Zimbabwean Mercenary Speaks On Efforts To Rescue Civilians In Mozambique

Former Zimbabwean military colonel Lionel Dyck, the head of Dyck Advisory Group (DAG), told CNN that efforts were underway to rescue civilians after Islamic insurgents in northern Mozambique seized the strategic town of Palma last week.

Dyck who made his name leading de-mining teams and anti-poaching units since retiring from military service said:

As I sit here, Palma is lost. Unless something happens, they have lost Palma. We continue to rescue people today who are hiding in the bush and to engage the terrorists. The insurgents are running in and out of houses. It is a standard ISIS-like tactic to hide amongst the people.

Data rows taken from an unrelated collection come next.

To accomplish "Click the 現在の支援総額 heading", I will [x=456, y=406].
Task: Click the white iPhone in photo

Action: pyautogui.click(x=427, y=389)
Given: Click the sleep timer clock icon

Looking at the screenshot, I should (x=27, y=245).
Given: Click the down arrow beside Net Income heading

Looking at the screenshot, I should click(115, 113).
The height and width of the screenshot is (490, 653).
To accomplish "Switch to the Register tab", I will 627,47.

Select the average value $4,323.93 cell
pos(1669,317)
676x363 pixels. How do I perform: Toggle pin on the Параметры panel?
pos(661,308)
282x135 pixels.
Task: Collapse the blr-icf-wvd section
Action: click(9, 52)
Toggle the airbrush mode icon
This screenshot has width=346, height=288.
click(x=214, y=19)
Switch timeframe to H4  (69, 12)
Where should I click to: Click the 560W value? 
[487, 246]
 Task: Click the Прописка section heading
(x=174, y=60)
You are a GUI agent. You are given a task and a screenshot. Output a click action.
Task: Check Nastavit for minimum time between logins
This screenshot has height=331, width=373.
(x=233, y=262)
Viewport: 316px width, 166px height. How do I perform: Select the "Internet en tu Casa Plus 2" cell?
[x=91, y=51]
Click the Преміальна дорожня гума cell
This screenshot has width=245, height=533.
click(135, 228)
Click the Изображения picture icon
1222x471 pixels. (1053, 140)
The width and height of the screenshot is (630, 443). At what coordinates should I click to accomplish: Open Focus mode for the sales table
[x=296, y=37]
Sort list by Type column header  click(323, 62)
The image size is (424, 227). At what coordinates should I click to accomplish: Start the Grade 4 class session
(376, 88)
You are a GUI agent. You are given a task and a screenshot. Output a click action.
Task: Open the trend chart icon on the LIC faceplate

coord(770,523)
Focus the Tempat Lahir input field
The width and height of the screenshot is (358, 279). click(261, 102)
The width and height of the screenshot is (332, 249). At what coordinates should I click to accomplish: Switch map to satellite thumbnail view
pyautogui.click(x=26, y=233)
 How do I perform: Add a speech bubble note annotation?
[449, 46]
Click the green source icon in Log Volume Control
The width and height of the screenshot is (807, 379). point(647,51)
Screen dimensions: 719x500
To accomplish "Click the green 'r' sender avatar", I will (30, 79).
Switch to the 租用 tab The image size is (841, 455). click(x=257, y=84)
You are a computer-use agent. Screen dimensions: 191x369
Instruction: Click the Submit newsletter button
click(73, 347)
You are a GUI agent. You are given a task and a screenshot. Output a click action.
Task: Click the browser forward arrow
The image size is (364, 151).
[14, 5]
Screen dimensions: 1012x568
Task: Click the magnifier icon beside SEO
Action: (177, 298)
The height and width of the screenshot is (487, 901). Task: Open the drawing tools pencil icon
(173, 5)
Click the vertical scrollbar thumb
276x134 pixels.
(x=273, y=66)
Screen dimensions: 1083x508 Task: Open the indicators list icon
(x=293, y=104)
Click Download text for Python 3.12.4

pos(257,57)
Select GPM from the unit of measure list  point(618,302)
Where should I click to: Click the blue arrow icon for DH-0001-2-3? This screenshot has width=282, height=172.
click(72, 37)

We have small helicopters that can carry four or perhaps six people at a time.
This is what we are there for and what we went to Mozambique for. There were a lot of people in trouble from those guys.
The situation on the ground was awful when my pilots got there. The first thing they saw were food trucks on the road where the drivers and their assistants had been pulled out and beheaded. They were lying next to their cars.
What we are concerned about is that nothing seemed to be done for the people up there, particularly by the oil company, for any kind of emergency procedures. That shocked me.
DAG is contracted by the Mozambican police to help fight an insurgency that has killed at least 2 000 civilians and pushed hundreds of thousands from their homes in Cabo Delgado province since attacks started in 2017.
Meanwhile, French oil giant Total which is developing a billion-dollar natural gas project near Palma said Mozambique LNG has been and is currently providing all possible support to the Mozambican authorities for the rescue operations ongoing in Palma.
Dyck also admitted that DAG’s efforts to rescue the civilians were hamstrung by the modus operandi used by the insurgents. It is reported that the militants reside within the civilians making it difficult for DAG to attack discriminately.
He told CNN that there was a great difference between reality on the ground and information in the reports they had read before engaging the militants.
Dyck admitted that DAG crews had fired into crowds when terrorists were attacking his men from among civilians, and “dissidents [who] ran into a hospital shooting at us so we shot them.